My Friend’s Husband Disrespected Me

I would tell my mother what happened and then I would ask my friend to not come to the party. I would tell her that your mother didn’t know about how he talked to you that day and that neither of you are comfortable with him being there. Your friend can deal with her own husband and the fall out from her putting you in between them.

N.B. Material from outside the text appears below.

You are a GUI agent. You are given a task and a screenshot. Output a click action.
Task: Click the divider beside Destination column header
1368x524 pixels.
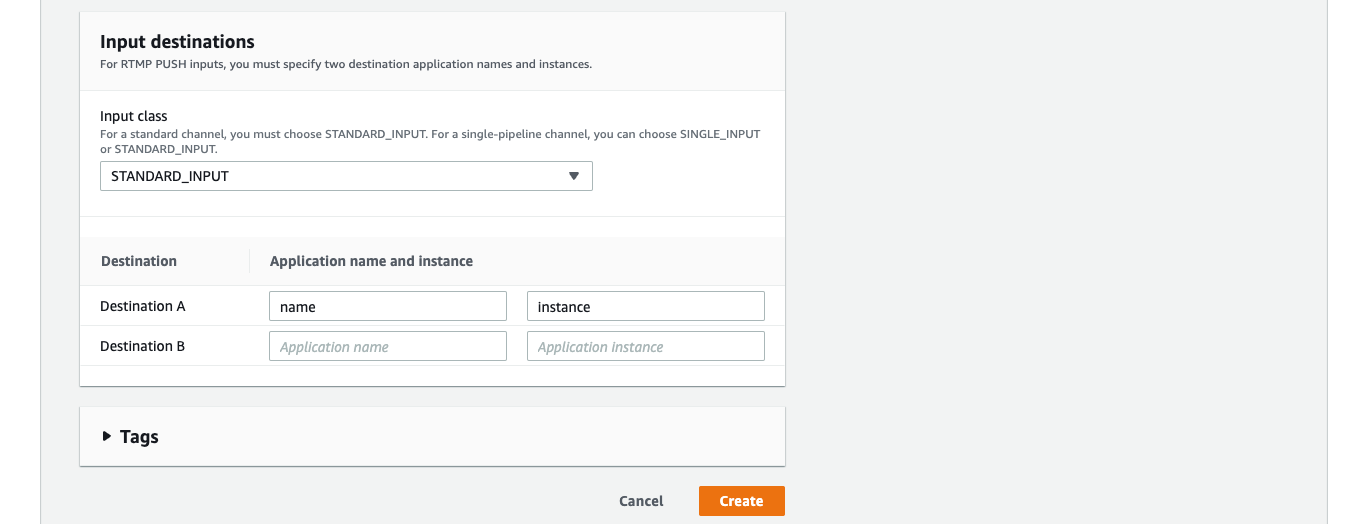249,261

You deserve to bring in the new year with your family. I also think your friend was wrong to ask you to answer the door in the first place, forcing you to deal with her angry husband. It’s one thing to have your father/brother/male cousin answer the door. But your female friend? Not cool.
 
Yes, I agree with hopeful. Your friend is the one in the wrong here. I could see how he would feel upset for another woman to answer his door and bar his entry into his own home. I am totally not blaming you, you were just trying to support your friend. It's never a good idea to get in the middle of someone's relationship issues. They may reconcile and it will leave a bad taste in your mouth. You got good advice here, take this up with your friend.
 
Your friend shouldn’t have put you in the middle. She knew having you answer her door at HIS house and tell him he can’t come in “not a good time” automatic problem. She has caused this problem for you and a true friend would have answered her own door or just not answered at all. Let it go with him because she has. Your Friend is the one you need to meditate on. Why would my friend have me tell her husband he can’t come in his house? Why didn’t she just tell him through the door now is now a good time? This is not Boyfreind girlfriend this is a MARRIAGE big difference.
 
I would’ve never answered the door for her husband. For her to even think his knock needs to be “answered” speaks volumes and she sounds ridiculous to even ask you to do that. It is his house too.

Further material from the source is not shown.